While Abbott acknowledged in an interview with CNN affiliate KRGV Tuesday night that some counties continue to experience “record breaking” numbers of positive tests and hospitalizations as well as “far too many deaths” — he said a mandated stay-at-home order was not enforceable.
The new emergency order, issued earlier this week by Hidalgo County Judge Richard Cortez, includes a curfew, travel limitations and a requirement for facial coverings for Hidalgo residents.
It states that it is “highly encouraged and recommended” that all commercial businesses discontinue their activities, unless they are essential, providing necessary supplies or services related to health and safety. The order excludes curbside, drive-thru and takeout services from its recommendation for closure.
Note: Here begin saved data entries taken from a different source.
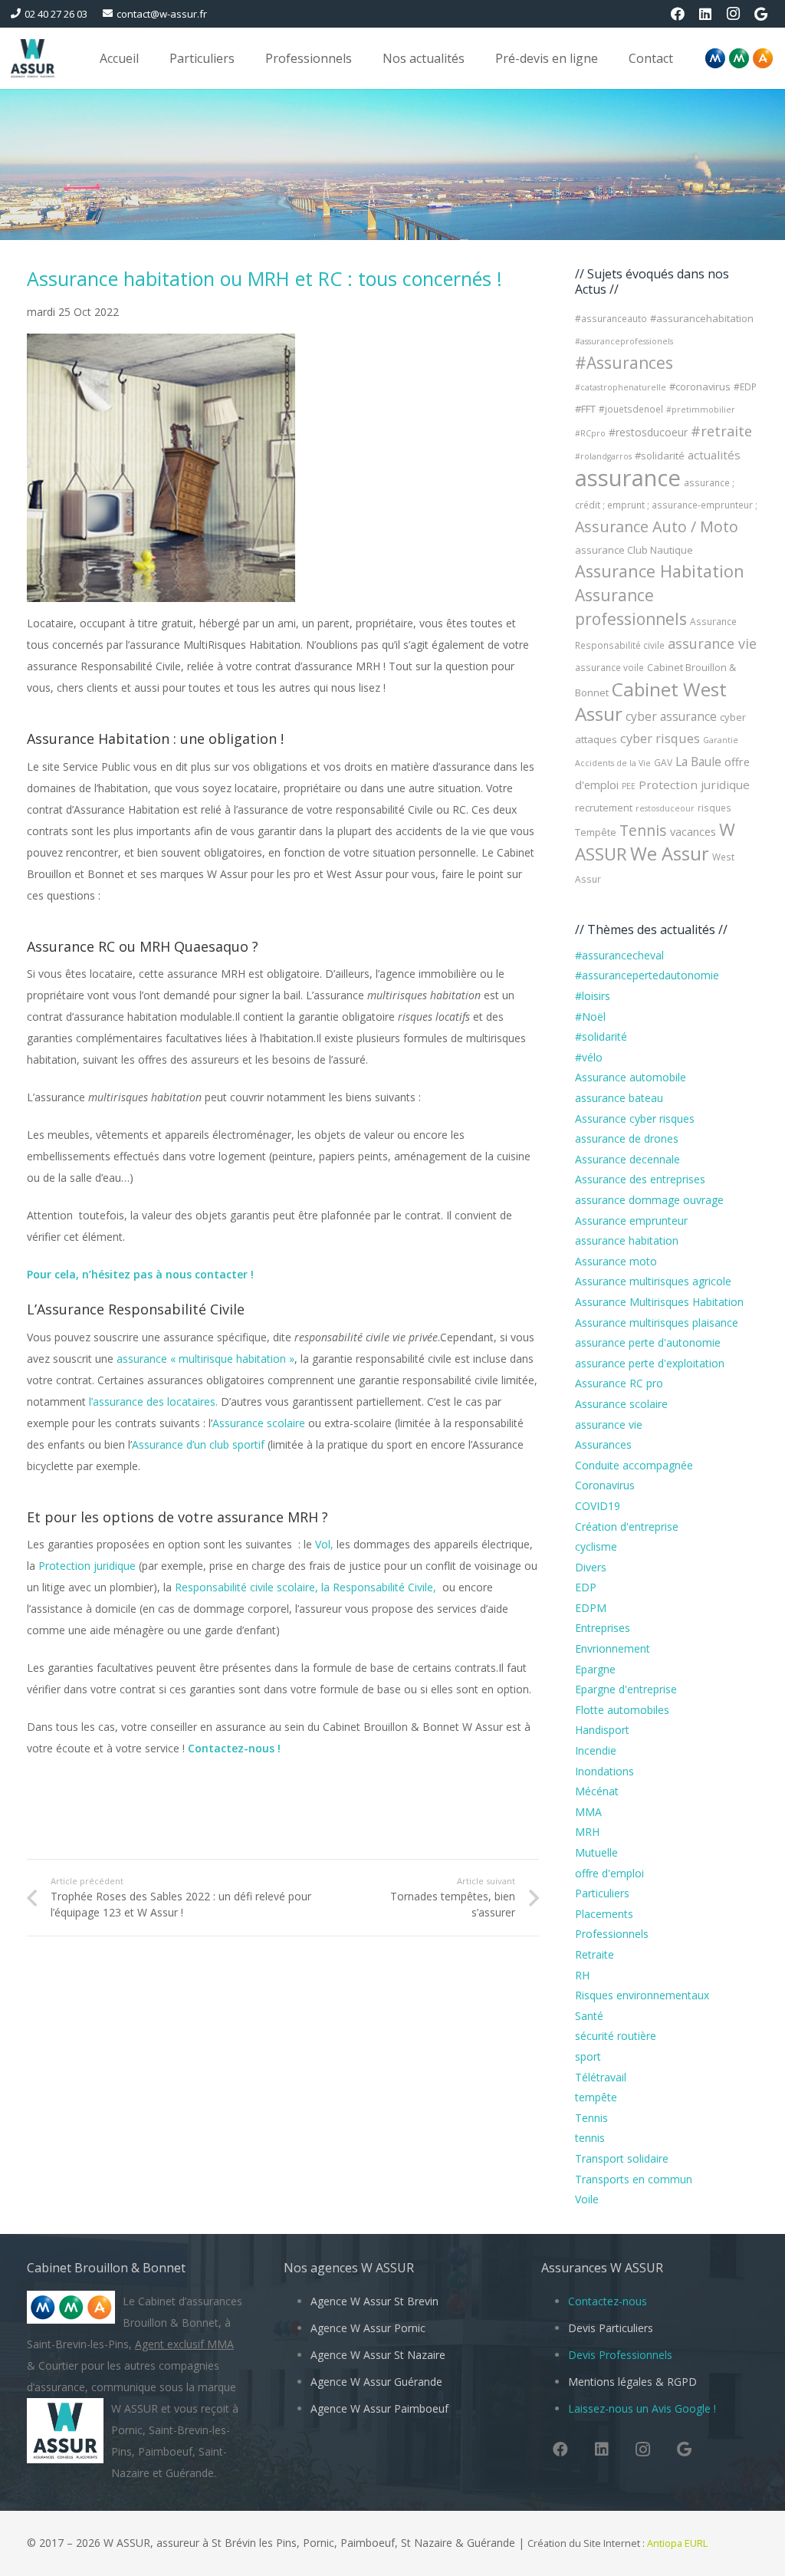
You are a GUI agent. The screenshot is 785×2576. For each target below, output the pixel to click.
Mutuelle (596, 1852)
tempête (596, 2097)
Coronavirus (605, 1485)
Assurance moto (616, 1261)
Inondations (604, 1771)
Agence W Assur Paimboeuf (379, 2408)
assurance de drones (626, 1138)
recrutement (603, 807)
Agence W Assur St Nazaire (377, 2354)
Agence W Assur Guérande (376, 2381)
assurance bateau (619, 1098)
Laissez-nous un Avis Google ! (642, 2408)
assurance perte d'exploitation (649, 1363)
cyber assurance (671, 716)
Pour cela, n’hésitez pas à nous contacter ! (142, 1274)
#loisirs (592, 996)
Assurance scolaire (258, 1423)
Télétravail (600, 2077)
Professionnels (612, 1933)
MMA (588, 1812)
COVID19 (597, 1506)
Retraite (594, 1954)
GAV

The situation has grown so dire that Hidalgo County officials threatened Tuesday to criminally prosecute people who refuse to quarantine after testing positive for the coronavirus.
“There are parts of the orders which I have the complete latitude to enforce, such as the curfew,” Abbott told KRGV. “That is the authority that the local County judges always have been including right now, and it’s my understanding that in Cameron and Hidalgo County they intend to be enforcing curfews. That is one of the strategies to make sure they reduce the number of people out and about.”
But the governor’s response stopped short of agreeing that a stay-at-home requirement was the best answer to the panic at hospitals as beds fill up. According to CNN, Abbott’s office had also said earlier Tuesday the mandate lacked the legal authority and was more of a recommendation.
Earlier this week, a spokesman from Abbott’s office, John Wittman told the Texas Tribune in a statement late Monday that the order “has no enforcement mechanism,” which made it “simply a recommendation for those to stay home if they can, which Governor Abbott supports.”
Under Abbott’s current statewide orders, local governments cannot enforce their own stay-at-home orders. Wittman also clarified that “this order does not force businesses to shut down in the Rio Grande Valley.”
Cortez said the mandate was a response to a frightening reality that hospitals are quickly hitting capacity.
“Unfortunately, our hospital rooms look like war zones because there are just so many from so many sick people there,” Cortez told CBS News.